Hacker News new | past | comments | ask | show | jobs | submit login
Why Aren't Operating Systems Getting Faster as Fast as Hardware? (1990) [pdf] (stanford.edu)
55 points by vezzy-fnord on July 19, 2015 | hide | past | favorite | 39 comments



It's clearly a combination of bad OS architecture, bad software architecture, and misalignment of hardware + software interests. We've seen improvements on the last two in different ways while OS improvements are hacks piled on hacks piled on original mess. There were attempts to improve performance with purpose-built designs: BeOS demo made desktop scream with performance; QNX smoked microkernels such as Mach; IX did this for dataplanes; mainframes' Channel I/O gives them insane throughput and utilization (90+%); Intel's i432, IBM's System/38, Burroughs B5500, Cavium's Octeon network SOC's, and recent Azul Systems Vega all accelerated critical functions with purpose-built hardware.

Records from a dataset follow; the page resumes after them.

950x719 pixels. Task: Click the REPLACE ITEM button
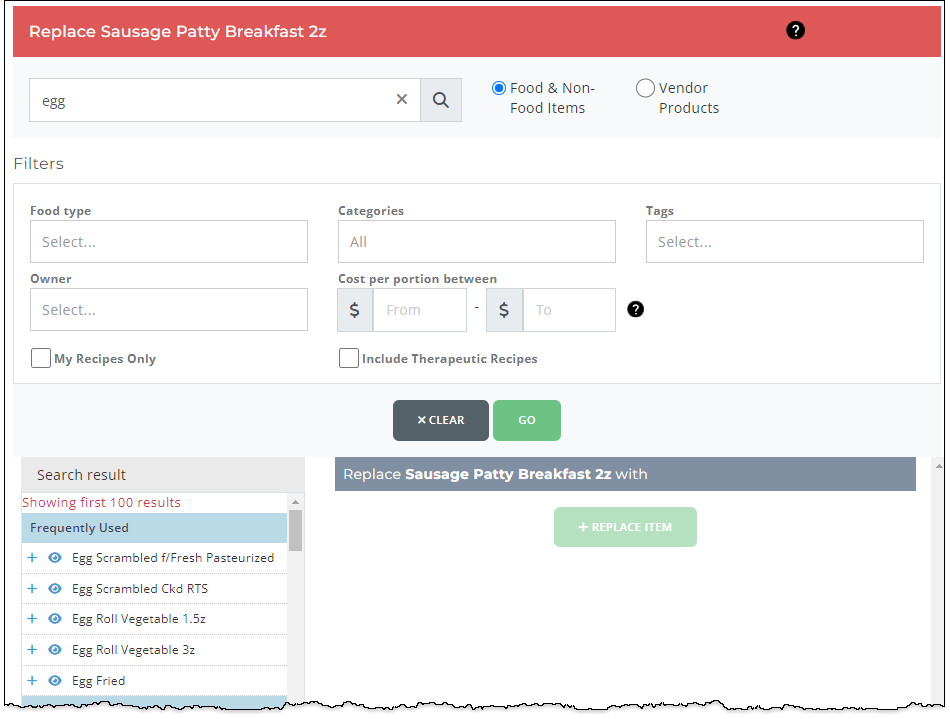(625, 527)
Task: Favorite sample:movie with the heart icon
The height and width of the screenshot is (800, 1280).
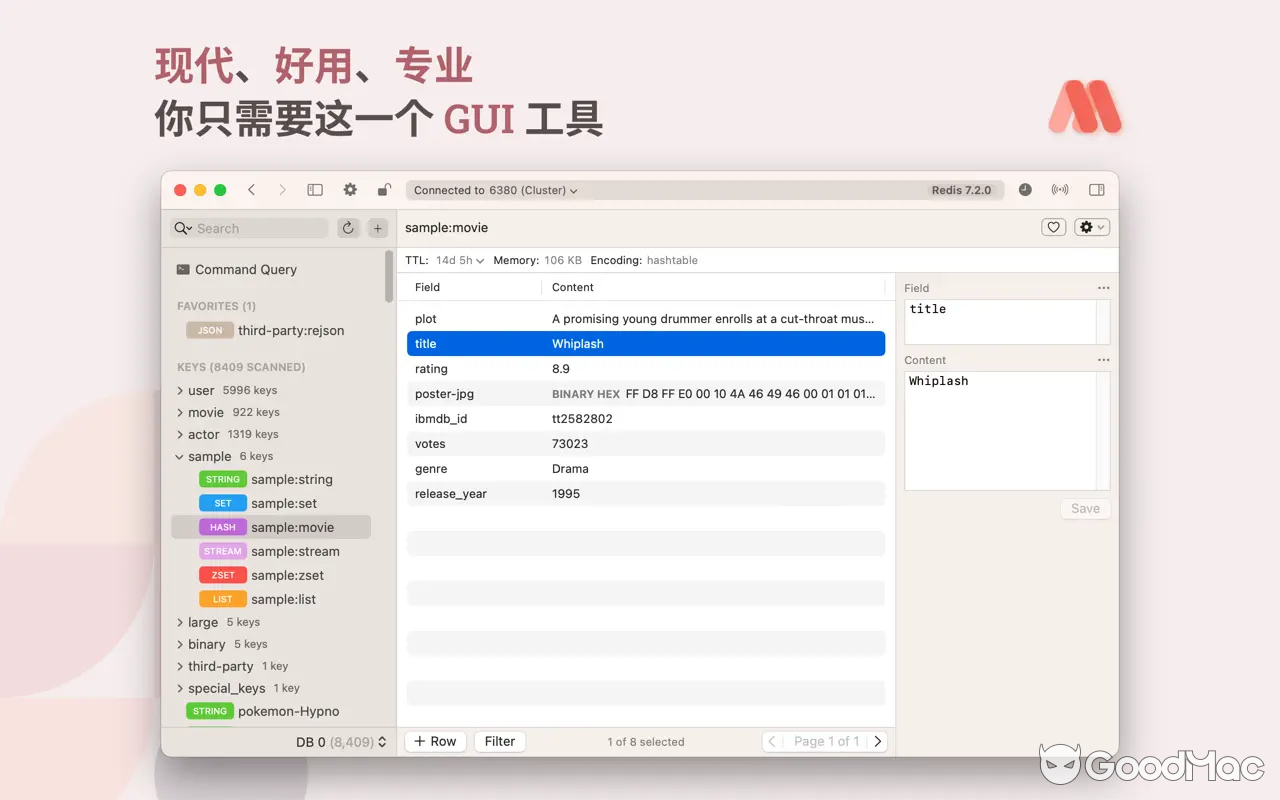Action: 1053,227
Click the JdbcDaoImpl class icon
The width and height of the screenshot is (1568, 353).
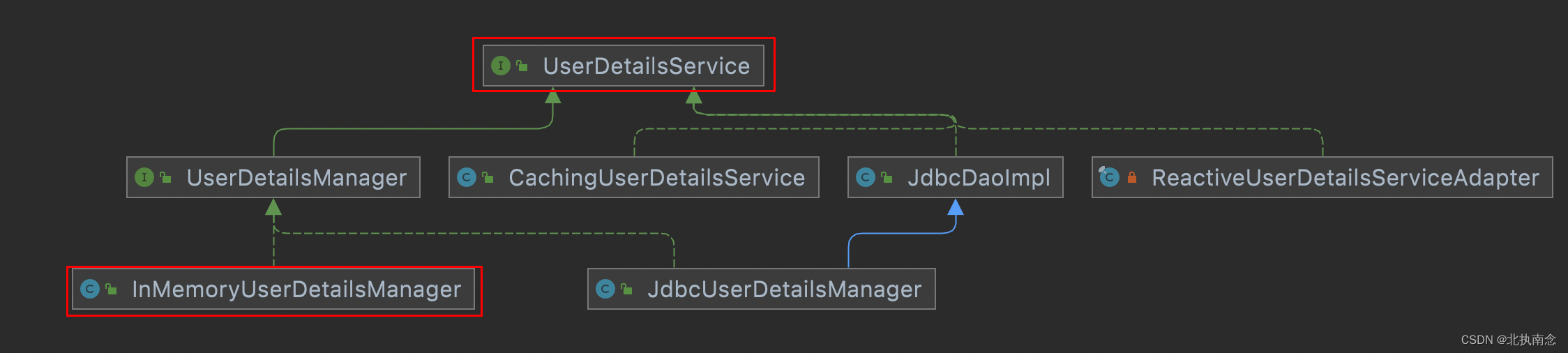click(866, 177)
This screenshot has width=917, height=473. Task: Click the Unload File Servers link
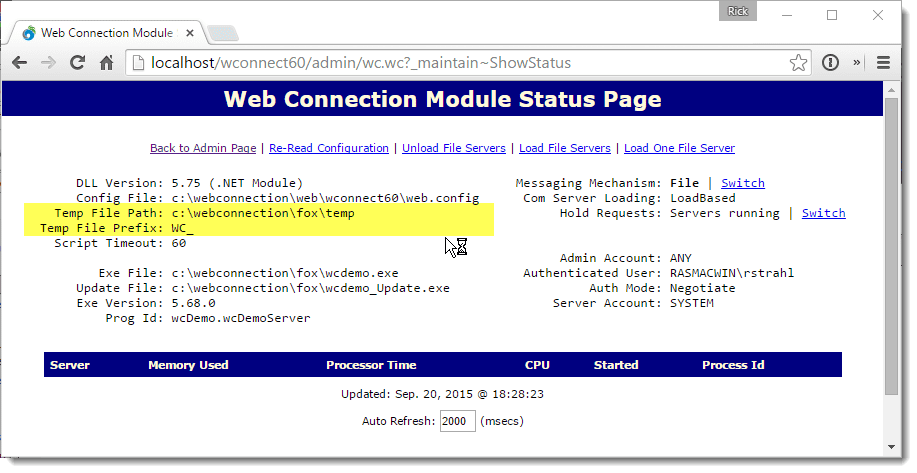(454, 148)
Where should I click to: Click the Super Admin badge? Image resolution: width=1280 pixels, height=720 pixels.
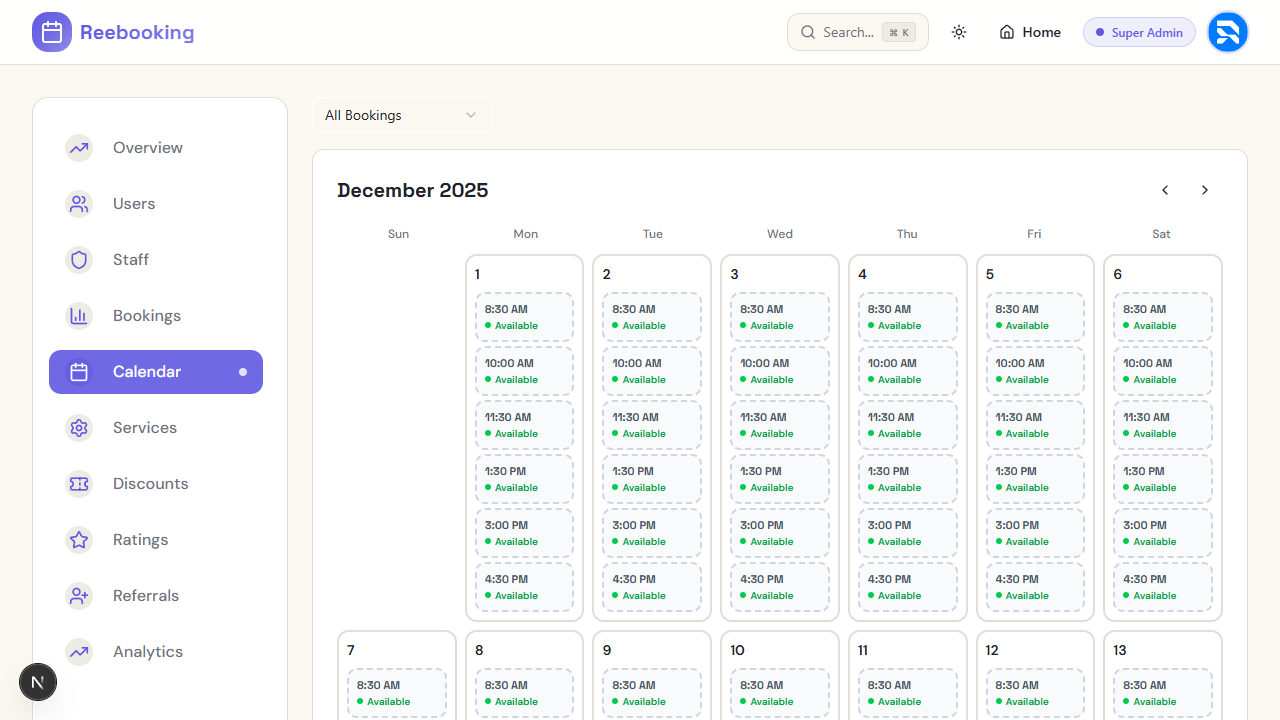pyautogui.click(x=1139, y=32)
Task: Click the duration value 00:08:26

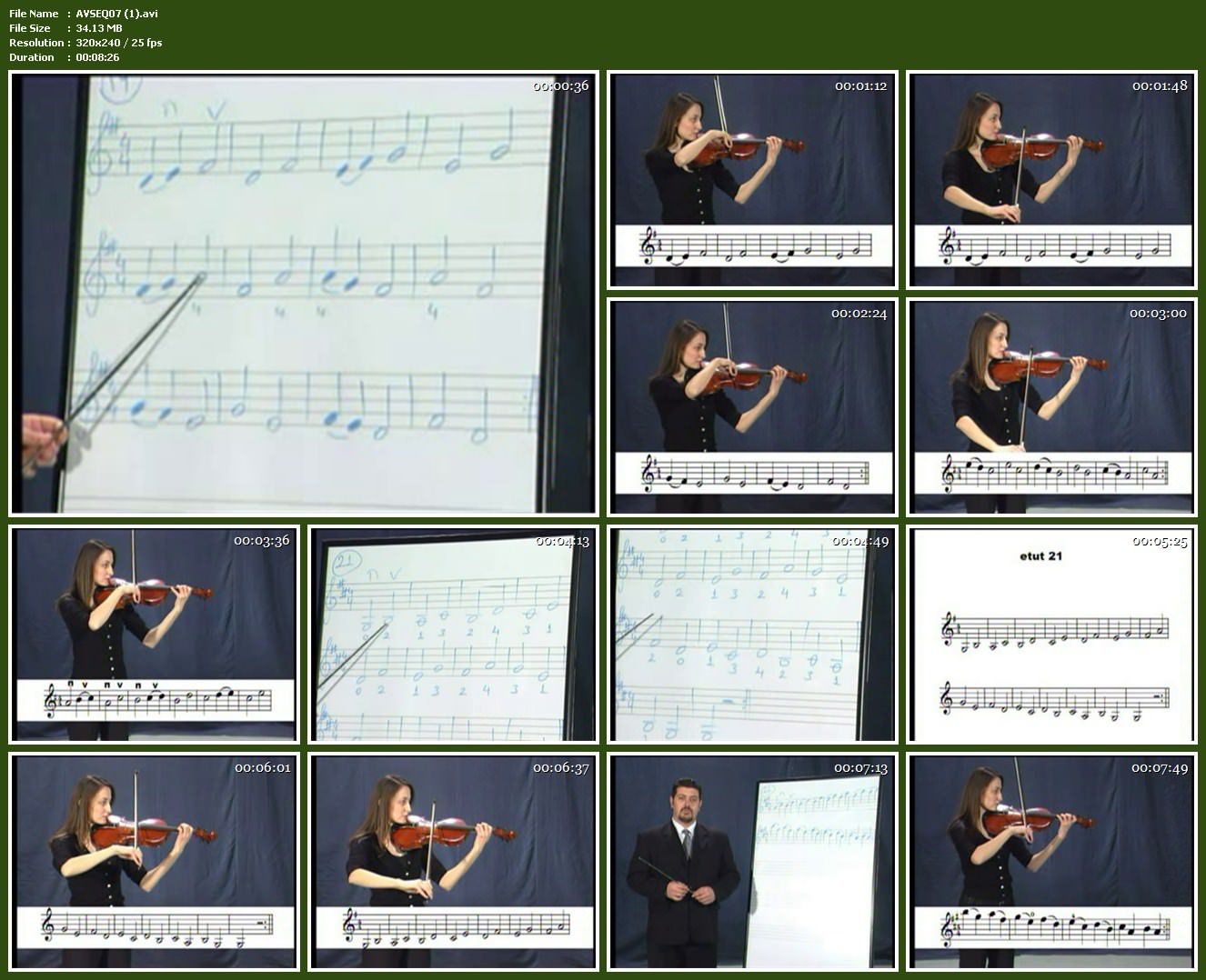Action: [97, 57]
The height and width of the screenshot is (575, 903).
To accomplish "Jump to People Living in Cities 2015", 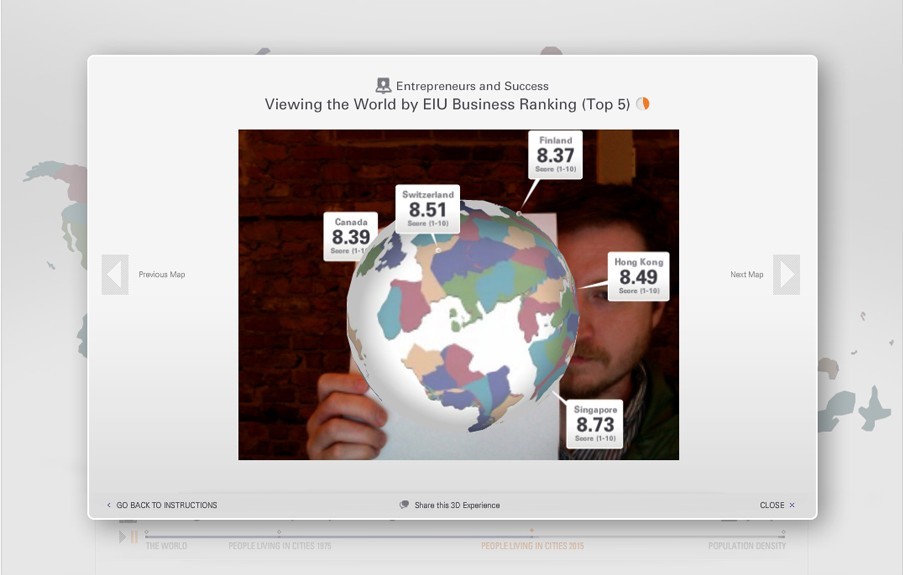I will click(x=532, y=546).

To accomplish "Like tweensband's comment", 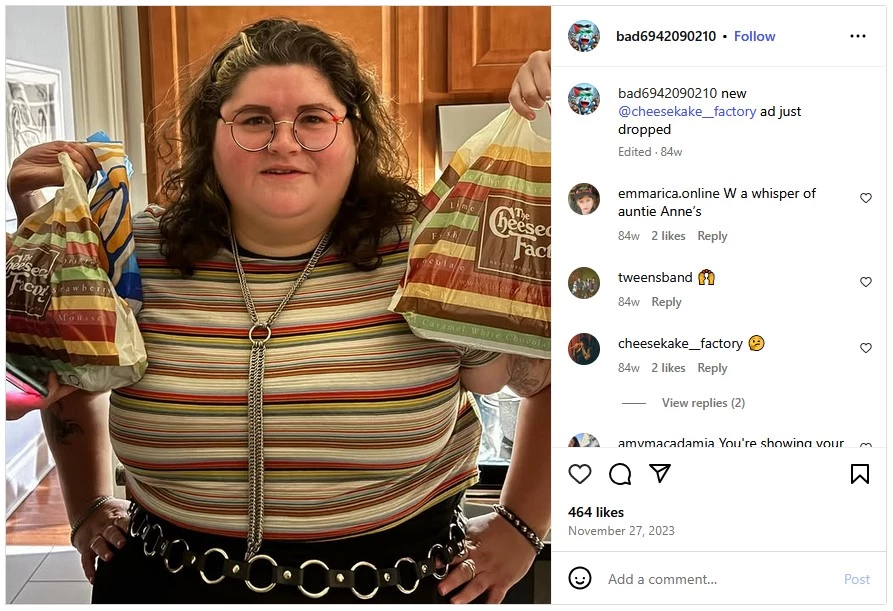I will click(866, 282).
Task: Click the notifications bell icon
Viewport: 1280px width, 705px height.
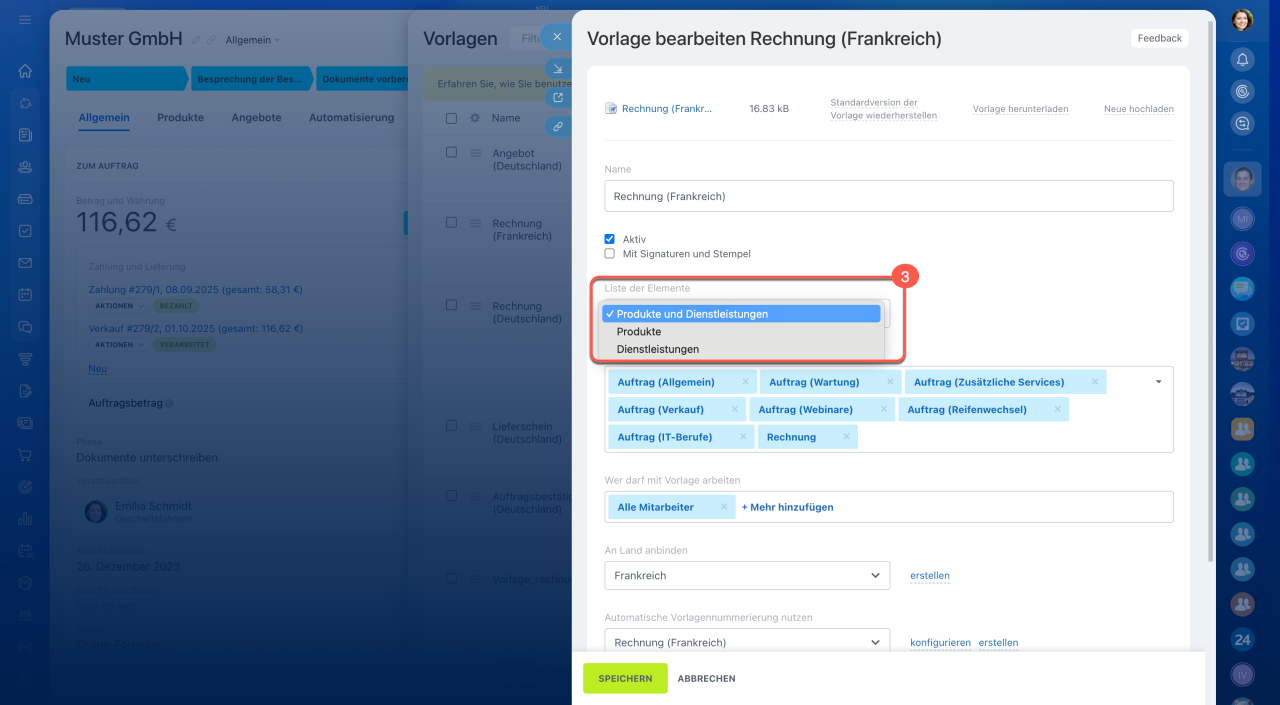Action: click(1242, 60)
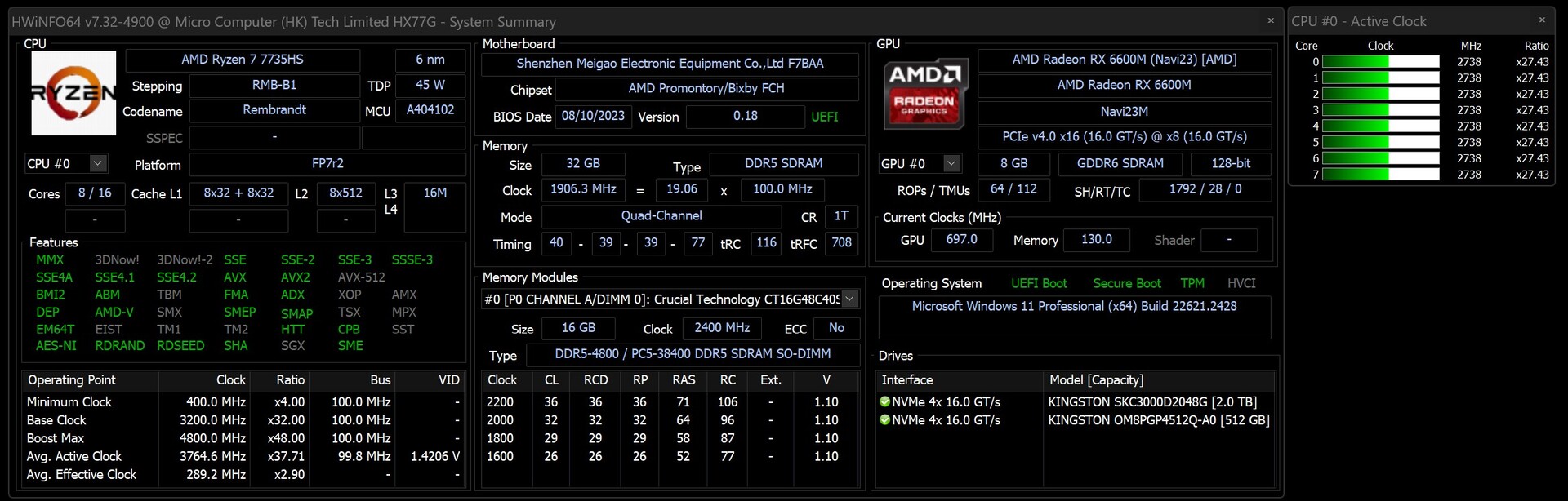
Task: Click the second NVMe drive status icon
Action: pos(884,419)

So, there's all kinds of ways to improve things at each layer. Many were done and are being done with vast improvements over the competition of the time period. Why do mainstream OS's not improve as mainstream hardware improves? Bad design, bad implementation, and strong desire for backward compatibility that makes fixes hard. Good news is there's a niche market and academic R&D that are always creating clean-slate stuff that does it better.

Admittedly, though, replacing a full OS isn't likely to happen as users reject anything without feature X, app Y, or benchmark Z. The thing is there's a lot of those things in an OS to the point that barrier of entry to building one is insanely high. Even Solaris 10, despite having a hell of a start, cost over $200 million to design, implement, and test. Best shortcut to that I've seen are the Rump kernels. That combined with the clean slate work means we might see a better thing happen incrementally over time.


Admittedly, though, replacing a full OS isn't likely to happen as users reject anything without feature X, app Y, or benchmark Z. The thing is there's a lot of those things in an OS to the point that barrier of entry to building one is insanely high.

Best shortcut to that I've seen are the Rump kernels.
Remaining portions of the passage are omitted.